Saturday walked down to Emancipation Park.  Paid respects at the moving sculpture at the corner of the park.  A local man at the Texaco gave us a recommendation for lunch behind the National Pastry factory.  OK I was a little leery as we walked the alley back and the sign said THE RESTAURANT (lol).  But it was incredible.  Cool, clean and real JA food mon.  Roast Chicken w/BBQ sauce for Mr. and fry chicken and pasta salad for me.  With two drinks and multiple sides the total was 850 JD ($9.77 US) including tax. We just smiled at our CONTINUING good fortune.  
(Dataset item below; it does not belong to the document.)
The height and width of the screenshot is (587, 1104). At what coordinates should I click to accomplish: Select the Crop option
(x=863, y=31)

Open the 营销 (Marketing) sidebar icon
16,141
Saturday night we were to treat Mr.s sister and brother in law to dinner and they were picking the place.  We didnt know until we were in the taxi where we were off to.  NOTE: I used On Time taxi service several times and they were always reasonable and dependable.  Sis picked a place called Dragon Court (Chinese).  It was very special.  Upstairs of a strip center and you could see the hills at night lit like a Christmas tree..awesomeness.  The interior was gorgeous.  Chandeliers, fish tanks, silk table cloths, etc. but a very comfortable vibe.  Excellent service.  I had curry shrimps and they were GREAT.  Others all enjoyed their meal and when we were picked up we all prayed with and for the taxi man (lol) but it was another moment I will always remember.  Dropped off the family and crashed ready to be up and out to catch the Knutsford back to Negril.  I look forward to coming back to Kingston and seeing more history and Hellshire Beach, Port Royal, Blue Mountains, etc.  I loved the trip though it was my first time past Runaway Bay on the north side of the island, first time thru the mountains and first time to Kingston. 
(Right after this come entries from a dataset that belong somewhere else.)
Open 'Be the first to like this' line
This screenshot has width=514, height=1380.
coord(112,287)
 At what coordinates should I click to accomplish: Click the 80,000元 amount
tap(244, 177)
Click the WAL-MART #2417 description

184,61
Again my sincere gratitude for this board and the helpful loving people who reach out and make things better for each of us.  Bless you Ackee always.      Might remember more but at least this is a startmore love every time~

----------


## HuskerJohn

Glad everyting went well!

----------


## CherryNorth49

Given the outcome, I know it would have been a great trip even if the transport, food and accommodations had all been a bust.  :Smile:   It is nice to hear it was a great trip all around.  Those pictures are making me hungry!

----------


## Ladynegril

Thanks Sweetness for the report.You never disappoint.Jah bless  :Embarrassment: )

----------


## Vince

Sounds like you are getting the right connectins to lead you and Mr. in the right direction

----------


## Summer

Sweetness the food is killing me, out of this world the pictures. I am so happy everthing went great for you. :Smile:

----------


## Smokin Kevan

Wow! Congratulations on your engagement and and awesome report! I've often wondered about traveling to Kingston... I have some questions and will reach out to you in a message... What a blue print!

----------


## garysteph1018

Excellent report Sweetness. Love hearing & learning ab other places on the island. That food looks fantastic! I sure hope you get to feeling better soon!

----------


## sbeth

What good times! Glad it was a successful and lovely trip.

----------